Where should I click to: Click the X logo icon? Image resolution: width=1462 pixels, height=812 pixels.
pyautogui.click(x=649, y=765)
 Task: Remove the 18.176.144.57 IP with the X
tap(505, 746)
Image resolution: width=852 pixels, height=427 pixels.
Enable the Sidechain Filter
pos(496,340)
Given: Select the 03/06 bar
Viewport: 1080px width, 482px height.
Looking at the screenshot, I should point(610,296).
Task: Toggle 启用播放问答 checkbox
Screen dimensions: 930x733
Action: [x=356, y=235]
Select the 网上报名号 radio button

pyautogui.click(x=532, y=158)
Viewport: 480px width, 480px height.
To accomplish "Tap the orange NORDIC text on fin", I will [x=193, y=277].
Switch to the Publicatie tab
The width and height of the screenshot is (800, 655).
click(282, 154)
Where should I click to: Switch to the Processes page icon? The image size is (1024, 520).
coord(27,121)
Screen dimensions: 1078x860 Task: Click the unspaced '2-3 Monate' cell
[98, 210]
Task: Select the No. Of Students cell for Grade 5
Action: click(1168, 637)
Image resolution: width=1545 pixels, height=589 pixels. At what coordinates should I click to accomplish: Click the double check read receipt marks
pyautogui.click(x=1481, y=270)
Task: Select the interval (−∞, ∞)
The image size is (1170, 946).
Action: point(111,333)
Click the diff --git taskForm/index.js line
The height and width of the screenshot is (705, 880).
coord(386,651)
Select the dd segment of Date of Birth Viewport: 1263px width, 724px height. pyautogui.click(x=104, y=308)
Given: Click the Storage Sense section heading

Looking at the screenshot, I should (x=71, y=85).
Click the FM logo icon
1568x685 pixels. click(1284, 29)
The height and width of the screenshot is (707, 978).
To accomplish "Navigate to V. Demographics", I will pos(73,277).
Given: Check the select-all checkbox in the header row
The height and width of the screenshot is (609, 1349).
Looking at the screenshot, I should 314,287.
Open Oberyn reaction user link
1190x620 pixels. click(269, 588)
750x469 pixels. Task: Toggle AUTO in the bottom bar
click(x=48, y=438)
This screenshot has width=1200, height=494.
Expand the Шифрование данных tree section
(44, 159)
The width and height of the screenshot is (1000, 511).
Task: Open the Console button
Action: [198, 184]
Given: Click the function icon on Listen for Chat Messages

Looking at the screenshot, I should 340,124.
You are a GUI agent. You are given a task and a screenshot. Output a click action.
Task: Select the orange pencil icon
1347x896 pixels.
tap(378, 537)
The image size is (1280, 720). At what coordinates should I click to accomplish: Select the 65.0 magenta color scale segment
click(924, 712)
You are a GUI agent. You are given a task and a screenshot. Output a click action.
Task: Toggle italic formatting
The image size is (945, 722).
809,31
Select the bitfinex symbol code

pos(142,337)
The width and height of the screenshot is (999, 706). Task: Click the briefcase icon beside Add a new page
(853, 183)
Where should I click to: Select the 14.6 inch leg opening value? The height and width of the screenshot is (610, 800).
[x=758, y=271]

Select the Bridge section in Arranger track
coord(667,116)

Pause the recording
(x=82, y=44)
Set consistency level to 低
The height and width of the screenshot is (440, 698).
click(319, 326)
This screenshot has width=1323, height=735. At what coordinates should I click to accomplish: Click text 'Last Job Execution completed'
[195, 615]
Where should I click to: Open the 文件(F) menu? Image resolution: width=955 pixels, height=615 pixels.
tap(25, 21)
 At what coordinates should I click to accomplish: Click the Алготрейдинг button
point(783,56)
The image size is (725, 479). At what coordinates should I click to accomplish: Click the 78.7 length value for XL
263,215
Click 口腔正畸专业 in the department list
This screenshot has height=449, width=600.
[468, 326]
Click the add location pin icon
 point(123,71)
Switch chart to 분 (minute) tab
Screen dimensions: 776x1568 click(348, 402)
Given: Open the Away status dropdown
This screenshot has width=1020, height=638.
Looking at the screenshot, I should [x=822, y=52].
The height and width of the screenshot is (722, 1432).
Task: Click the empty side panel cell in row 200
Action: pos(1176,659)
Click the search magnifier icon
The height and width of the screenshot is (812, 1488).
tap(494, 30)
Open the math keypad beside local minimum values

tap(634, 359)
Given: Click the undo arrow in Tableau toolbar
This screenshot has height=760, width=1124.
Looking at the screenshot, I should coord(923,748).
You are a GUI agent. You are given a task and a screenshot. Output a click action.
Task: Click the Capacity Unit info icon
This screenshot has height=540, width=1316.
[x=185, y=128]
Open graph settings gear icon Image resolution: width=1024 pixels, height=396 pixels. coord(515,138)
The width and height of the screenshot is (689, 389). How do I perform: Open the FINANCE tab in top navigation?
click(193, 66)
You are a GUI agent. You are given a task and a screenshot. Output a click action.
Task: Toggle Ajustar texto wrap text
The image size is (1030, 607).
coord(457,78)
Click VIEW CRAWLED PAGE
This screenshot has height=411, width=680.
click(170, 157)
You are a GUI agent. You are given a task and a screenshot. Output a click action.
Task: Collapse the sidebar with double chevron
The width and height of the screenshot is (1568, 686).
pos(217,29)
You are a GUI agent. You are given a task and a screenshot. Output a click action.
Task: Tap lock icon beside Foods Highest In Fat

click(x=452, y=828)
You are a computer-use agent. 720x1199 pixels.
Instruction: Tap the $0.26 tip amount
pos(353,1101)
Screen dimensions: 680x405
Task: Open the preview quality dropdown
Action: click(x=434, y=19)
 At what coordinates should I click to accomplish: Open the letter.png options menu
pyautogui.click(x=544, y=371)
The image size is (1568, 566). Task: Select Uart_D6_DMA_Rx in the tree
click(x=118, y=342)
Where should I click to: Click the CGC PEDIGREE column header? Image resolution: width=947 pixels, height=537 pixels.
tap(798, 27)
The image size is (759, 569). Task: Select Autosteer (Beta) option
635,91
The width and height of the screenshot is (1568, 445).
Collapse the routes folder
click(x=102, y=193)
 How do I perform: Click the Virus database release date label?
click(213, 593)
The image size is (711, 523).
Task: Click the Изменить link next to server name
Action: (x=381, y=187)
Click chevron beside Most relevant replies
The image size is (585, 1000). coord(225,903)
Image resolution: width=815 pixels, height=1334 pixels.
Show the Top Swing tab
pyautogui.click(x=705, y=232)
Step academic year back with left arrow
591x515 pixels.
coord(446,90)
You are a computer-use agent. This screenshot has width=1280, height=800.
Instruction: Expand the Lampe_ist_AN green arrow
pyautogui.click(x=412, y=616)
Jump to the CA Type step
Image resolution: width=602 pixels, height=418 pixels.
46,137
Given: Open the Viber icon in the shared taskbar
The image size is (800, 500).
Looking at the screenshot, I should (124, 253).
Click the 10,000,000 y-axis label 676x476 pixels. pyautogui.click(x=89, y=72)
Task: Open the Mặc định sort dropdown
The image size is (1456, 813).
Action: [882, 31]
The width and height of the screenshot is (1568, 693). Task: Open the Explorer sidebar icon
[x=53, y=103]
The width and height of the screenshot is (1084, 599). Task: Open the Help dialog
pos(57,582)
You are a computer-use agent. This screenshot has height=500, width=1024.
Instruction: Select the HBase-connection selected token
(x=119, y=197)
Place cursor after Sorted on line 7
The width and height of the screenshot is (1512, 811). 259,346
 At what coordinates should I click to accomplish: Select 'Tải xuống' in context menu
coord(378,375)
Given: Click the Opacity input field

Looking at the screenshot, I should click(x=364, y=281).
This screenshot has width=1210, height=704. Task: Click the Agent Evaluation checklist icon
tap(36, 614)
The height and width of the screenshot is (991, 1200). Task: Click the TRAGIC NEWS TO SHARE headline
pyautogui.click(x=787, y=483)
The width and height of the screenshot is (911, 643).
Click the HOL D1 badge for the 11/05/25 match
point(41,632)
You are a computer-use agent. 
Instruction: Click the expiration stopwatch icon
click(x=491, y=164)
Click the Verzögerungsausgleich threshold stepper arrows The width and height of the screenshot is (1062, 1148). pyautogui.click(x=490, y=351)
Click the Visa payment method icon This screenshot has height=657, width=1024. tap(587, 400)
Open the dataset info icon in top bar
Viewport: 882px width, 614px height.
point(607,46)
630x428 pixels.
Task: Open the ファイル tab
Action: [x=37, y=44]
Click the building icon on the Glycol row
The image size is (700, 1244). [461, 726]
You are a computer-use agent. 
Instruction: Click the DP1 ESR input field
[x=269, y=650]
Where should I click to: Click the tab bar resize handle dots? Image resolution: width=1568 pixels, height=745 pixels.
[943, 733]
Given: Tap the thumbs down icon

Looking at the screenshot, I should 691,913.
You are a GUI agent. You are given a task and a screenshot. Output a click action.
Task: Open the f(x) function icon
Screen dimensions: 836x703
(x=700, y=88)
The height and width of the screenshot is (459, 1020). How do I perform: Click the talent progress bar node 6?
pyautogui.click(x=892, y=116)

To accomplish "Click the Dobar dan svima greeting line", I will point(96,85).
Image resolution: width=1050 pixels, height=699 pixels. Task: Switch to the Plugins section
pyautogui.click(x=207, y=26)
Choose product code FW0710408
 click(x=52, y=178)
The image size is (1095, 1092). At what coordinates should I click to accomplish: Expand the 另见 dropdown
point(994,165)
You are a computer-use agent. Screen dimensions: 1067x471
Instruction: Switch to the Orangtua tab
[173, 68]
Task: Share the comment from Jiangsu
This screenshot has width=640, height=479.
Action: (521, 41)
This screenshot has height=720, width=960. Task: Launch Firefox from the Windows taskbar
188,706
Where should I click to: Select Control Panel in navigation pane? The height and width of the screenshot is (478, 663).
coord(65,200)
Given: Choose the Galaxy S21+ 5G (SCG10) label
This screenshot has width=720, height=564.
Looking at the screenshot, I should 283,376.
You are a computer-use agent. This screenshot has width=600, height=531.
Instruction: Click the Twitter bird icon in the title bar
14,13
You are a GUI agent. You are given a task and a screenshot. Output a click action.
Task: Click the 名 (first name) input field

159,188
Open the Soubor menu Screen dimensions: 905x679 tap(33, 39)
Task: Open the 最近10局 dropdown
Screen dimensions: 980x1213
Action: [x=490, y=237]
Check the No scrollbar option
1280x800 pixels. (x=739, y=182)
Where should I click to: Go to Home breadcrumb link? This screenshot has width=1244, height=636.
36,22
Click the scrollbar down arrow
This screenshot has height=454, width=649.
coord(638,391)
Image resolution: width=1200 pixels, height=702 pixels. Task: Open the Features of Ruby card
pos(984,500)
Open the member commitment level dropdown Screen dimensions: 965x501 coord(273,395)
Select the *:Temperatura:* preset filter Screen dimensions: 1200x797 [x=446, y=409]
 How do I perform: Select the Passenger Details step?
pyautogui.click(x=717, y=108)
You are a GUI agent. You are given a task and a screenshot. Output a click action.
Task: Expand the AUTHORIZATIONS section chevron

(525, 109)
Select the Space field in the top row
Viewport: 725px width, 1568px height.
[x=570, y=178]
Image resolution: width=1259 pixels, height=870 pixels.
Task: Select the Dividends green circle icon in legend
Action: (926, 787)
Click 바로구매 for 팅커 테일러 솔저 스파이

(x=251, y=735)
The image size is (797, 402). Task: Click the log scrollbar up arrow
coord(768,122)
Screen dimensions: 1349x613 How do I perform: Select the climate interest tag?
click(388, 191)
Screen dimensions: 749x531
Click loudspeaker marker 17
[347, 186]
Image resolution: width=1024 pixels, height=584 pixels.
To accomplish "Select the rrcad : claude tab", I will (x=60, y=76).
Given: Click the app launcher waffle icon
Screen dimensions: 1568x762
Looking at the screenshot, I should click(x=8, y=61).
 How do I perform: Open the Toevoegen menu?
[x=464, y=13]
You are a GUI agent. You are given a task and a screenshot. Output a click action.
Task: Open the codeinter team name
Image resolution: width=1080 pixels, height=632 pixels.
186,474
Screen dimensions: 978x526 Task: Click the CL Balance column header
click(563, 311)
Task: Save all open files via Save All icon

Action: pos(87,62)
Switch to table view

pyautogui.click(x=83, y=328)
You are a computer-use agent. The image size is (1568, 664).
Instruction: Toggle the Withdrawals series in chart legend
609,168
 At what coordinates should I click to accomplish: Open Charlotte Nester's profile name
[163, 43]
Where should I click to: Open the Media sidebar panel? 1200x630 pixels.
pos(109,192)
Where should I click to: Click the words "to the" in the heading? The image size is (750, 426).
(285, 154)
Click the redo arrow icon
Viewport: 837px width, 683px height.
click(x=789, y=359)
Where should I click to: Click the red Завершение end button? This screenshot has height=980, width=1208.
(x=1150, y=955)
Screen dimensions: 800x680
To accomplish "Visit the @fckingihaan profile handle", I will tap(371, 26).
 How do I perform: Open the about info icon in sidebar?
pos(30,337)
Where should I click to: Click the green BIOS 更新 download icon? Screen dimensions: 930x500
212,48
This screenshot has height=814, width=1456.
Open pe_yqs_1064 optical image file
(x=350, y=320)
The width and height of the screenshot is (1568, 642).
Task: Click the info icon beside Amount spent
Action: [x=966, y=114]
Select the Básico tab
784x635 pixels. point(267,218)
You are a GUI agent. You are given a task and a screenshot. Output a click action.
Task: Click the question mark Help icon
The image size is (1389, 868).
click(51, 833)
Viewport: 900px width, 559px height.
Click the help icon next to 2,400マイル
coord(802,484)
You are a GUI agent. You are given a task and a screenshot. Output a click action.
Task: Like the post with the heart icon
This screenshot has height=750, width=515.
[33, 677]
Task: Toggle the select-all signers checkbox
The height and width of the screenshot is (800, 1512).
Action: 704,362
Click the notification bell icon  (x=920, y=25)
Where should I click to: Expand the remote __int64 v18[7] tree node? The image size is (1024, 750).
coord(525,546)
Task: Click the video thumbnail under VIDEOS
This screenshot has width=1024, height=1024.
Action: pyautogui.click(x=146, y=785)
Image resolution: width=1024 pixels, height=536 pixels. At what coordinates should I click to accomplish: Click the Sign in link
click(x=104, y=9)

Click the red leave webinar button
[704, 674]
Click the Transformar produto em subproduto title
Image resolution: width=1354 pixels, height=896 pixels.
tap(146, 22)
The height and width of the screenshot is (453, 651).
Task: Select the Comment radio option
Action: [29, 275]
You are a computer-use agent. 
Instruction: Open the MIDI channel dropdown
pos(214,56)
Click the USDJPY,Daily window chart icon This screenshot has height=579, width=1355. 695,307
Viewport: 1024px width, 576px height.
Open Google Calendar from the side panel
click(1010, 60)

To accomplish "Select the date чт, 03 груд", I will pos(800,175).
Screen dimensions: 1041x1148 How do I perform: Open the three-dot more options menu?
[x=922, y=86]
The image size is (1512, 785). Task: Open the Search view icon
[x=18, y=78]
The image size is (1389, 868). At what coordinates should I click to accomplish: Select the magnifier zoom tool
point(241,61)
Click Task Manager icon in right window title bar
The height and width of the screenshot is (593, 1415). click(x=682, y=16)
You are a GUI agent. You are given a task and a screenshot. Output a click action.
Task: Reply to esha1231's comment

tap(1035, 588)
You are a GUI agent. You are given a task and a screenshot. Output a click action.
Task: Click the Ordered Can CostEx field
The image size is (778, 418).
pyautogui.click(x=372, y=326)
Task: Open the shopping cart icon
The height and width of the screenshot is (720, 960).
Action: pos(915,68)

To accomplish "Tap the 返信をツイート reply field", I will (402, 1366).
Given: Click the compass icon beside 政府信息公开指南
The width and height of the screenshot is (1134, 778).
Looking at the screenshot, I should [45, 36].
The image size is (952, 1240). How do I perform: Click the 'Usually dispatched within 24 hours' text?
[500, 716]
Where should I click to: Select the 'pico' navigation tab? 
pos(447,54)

----

Exercise: Could you repeat exactly the lines above from the line with "Task: Click the question mark Help icon" up to and including the line with "Click the Transformar", and only those?

Reply:
Task: Click the question mark Help icon
The image size is (1389, 868).
click(51, 833)
Viewport: 900px width, 559px height.
Click the help icon next to 2,400マイル
coord(802,484)
You are a GUI agent. You are given a task and a screenshot. Output a click action.
Task: Like the post with the heart icon
This screenshot has height=750, width=515.
[33, 677]
Task: Toggle the select-all signers checkbox
The height and width of the screenshot is (800, 1512).
Action: 704,362
Click the notification bell icon  (x=920, y=25)
Where should I click to: Expand the remote __int64 v18[7] tree node? The image size is (1024, 750).
coord(525,546)
Task: Click the video thumbnail under VIDEOS
This screenshot has width=1024, height=1024.
Action: pyautogui.click(x=146, y=785)
Image resolution: width=1024 pixels, height=536 pixels. At what coordinates should I click to accomplish: Click the Sign in link
click(x=104, y=9)

Click the red leave webinar button
[704, 674]
Click the Transformar produto em subproduto title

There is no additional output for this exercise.